Last week the Federal Trade Commission (FTC) announced a settlement with Sunday Riley, a cosmetic company accused of soliciting their employees to post reviews on their products available for purchase via Sephora.

The FTC had clear and obvious evidence that Sunday Riley had not only instructed their employees to write reviews but went so far as to use a VPN to mask where the reviews were coming from to avoid detection.

In its complaint, the FTC alleges that between November 2015 and August 2017, Sunday Riley Skincare managers, including Ms. Riley herself, posted reviews of their branded products on the Sephora site using fake accounts created to hide their identity, and requested that other Sunday Riley Skincare employees do the same thing.

The FTC alleges that after Sephora removed fake employee-written reviews, Sunday Riley Skincare employees suspected this was because Sephora recognized the reviews as coming from their IP addresses. Sunday Riley Skincare then allegedly obtained, according to one of the company’s managers, “an Express VPN account [to] . . . allow us to hide our IP address and location when we write reviews.” A VPN (virtual private network) lets users access the internet privately, by using separate servers to hide their online activity.

The FTC complaint also quotes from a July 2016 email that Ms.
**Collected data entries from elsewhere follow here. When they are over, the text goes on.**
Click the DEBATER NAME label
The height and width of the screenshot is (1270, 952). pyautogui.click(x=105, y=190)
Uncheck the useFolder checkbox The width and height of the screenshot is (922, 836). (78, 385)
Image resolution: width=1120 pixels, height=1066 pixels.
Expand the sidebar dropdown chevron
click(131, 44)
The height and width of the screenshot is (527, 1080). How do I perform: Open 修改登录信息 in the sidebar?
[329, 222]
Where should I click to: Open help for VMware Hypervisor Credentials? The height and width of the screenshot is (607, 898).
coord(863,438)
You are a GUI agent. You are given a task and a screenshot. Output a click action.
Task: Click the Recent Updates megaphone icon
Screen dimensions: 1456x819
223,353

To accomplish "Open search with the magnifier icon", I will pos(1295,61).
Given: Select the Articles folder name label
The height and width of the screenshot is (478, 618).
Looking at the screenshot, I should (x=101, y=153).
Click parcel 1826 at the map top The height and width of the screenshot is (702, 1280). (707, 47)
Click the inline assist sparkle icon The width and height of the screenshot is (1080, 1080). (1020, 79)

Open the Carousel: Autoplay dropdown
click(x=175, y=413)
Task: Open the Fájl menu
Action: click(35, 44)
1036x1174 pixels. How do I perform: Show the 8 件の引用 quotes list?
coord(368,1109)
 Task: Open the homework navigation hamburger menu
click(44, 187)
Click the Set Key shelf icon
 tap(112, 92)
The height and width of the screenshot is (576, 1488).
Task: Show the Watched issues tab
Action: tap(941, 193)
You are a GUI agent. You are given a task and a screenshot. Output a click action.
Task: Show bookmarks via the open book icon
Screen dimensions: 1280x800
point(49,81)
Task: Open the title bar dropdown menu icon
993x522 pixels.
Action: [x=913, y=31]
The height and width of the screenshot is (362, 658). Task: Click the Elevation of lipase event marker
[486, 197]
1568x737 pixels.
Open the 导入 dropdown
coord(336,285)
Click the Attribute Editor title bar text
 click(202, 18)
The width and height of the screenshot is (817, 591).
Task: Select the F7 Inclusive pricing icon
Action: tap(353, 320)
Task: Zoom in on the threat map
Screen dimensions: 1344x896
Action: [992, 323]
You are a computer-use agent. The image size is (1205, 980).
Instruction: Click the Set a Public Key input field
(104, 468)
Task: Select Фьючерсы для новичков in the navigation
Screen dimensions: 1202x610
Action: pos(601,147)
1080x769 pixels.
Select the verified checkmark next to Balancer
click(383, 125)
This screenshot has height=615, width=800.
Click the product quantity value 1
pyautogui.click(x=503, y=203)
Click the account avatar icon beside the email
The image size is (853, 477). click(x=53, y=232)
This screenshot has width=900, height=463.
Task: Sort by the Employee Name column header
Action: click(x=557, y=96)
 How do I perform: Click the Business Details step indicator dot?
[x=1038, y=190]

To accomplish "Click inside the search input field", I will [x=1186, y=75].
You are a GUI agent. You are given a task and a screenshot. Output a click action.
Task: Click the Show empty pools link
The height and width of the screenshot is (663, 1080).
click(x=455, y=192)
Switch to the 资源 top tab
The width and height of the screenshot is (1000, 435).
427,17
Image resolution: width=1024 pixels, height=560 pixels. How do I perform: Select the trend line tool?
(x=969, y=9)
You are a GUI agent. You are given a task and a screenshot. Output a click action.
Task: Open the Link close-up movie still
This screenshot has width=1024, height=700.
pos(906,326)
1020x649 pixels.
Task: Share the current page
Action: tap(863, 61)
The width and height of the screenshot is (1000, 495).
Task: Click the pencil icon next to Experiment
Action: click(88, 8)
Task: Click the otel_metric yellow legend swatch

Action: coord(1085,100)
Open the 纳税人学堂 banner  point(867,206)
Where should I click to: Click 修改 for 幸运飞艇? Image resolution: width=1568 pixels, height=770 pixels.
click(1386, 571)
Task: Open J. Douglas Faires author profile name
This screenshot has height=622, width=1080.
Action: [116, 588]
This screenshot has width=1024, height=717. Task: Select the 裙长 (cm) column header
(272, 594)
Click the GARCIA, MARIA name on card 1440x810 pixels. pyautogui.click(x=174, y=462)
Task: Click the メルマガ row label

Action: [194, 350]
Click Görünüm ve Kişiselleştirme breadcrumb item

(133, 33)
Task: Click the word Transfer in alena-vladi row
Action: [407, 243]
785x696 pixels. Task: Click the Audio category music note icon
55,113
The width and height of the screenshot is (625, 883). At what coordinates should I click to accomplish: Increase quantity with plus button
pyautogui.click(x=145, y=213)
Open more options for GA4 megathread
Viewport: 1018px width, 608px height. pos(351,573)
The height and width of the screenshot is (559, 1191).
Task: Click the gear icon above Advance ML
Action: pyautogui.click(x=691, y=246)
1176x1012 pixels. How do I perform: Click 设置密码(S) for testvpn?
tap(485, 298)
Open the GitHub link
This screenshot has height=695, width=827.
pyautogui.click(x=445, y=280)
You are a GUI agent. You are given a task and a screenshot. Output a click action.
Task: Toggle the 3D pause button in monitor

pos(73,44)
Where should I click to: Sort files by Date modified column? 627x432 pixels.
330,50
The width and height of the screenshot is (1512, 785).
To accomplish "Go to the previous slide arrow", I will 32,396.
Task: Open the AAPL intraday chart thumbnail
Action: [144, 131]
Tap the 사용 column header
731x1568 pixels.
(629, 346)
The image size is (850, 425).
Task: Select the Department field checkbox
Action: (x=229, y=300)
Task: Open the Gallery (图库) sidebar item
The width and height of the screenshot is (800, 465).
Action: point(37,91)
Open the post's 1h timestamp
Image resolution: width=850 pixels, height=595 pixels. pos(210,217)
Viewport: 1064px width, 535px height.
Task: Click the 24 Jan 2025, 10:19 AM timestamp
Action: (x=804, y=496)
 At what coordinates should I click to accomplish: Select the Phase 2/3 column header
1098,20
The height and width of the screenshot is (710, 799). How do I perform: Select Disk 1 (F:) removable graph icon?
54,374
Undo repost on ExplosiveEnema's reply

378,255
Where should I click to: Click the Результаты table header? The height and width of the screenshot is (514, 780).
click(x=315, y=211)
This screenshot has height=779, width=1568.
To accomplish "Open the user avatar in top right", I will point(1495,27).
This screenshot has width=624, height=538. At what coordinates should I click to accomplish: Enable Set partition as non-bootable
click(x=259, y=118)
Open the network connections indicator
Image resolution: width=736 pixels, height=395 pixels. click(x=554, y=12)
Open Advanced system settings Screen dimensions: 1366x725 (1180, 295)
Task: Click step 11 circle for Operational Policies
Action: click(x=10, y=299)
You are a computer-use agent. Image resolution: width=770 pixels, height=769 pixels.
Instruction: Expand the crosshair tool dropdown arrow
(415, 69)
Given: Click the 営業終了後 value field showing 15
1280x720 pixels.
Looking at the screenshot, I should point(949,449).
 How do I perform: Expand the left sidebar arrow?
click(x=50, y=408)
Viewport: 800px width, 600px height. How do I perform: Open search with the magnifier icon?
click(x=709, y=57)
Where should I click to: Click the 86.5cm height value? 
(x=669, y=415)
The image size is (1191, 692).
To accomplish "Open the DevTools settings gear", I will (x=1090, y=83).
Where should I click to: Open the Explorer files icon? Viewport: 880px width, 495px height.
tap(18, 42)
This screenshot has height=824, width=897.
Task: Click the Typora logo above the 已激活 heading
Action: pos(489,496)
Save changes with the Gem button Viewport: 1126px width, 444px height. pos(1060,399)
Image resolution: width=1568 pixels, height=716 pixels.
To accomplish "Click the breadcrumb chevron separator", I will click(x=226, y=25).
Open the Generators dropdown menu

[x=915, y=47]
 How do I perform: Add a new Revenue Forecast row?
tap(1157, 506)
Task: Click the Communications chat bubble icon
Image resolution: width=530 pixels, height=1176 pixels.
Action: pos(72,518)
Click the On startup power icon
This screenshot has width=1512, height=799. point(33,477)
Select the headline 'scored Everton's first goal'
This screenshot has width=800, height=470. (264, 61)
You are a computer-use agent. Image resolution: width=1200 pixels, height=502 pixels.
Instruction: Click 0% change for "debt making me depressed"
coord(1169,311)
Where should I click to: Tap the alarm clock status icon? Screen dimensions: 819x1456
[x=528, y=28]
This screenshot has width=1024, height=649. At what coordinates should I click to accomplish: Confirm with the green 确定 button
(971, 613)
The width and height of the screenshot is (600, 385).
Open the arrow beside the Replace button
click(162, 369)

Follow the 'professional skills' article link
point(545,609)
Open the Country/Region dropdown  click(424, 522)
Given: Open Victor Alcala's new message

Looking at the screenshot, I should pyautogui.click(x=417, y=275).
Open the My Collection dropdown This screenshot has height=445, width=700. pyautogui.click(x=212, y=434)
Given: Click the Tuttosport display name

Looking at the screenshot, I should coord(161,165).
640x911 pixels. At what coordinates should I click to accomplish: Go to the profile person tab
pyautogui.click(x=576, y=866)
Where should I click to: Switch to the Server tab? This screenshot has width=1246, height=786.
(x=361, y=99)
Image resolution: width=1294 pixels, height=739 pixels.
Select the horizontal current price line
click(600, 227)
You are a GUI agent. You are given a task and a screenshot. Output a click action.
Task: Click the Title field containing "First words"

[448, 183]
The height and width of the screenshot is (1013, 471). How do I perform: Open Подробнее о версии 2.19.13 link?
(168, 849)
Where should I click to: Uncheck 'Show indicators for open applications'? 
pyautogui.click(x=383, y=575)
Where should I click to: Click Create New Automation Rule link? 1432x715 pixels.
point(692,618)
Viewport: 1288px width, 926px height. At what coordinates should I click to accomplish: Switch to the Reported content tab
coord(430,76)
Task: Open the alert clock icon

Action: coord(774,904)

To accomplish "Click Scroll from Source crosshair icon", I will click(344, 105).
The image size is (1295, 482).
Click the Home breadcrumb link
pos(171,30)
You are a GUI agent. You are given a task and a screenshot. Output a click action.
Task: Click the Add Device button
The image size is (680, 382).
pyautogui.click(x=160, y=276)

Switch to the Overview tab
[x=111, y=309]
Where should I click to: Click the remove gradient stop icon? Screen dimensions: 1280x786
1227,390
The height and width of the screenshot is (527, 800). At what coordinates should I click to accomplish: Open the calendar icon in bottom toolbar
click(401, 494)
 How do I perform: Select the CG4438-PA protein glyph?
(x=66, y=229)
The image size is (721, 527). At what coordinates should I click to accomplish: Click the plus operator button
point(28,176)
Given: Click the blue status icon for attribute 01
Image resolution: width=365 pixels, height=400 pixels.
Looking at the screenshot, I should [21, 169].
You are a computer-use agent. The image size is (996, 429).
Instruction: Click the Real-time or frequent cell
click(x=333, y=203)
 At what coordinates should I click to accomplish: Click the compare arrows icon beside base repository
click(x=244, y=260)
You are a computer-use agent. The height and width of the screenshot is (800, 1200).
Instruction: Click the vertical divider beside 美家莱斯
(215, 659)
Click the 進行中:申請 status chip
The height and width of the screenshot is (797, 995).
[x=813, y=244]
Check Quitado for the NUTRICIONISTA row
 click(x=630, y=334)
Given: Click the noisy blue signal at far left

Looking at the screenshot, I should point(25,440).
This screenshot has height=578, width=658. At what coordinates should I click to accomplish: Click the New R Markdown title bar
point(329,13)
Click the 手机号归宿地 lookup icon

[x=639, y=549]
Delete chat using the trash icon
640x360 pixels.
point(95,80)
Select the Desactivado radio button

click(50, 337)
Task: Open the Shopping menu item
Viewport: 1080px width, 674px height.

Riley wrote to her staff directing each of them to “create three accounts on Sephora.com, registered as . . . different identities.” The email included step-by-step instructions for setting up new personas and using a VPN to hide their identities, and directed employees to focus on certain products, to “[a]lways leave 5 stars” when reviewing Sunday Riley Skincare products, and to “dislike” negative reviews. “If you see a negative review – DISLIKE it,” Ms. Riley wrote, “After enough dislikes, it is removed. This directly translates into sales!!”

Cosmetics Firm Sunday Riley, CEO Settle FTC Charges That Employees Posted Fake Online Reviews at CEO’s Direction

What happened next? The FTC subsequently signed a consent decree with the cosmetic company and all is right in the world of reviews. Right?

NOT.

The FTC had this company dead to rights with clear and unambiguous evidence that they had cheated on their reviews. This is a clear violation of the law and could have lead to a fine. And yet the agreement only stipulates that the cosmetic company agrees to not fake reviews in the future. Not a single penny in fines or legal liabilities at all.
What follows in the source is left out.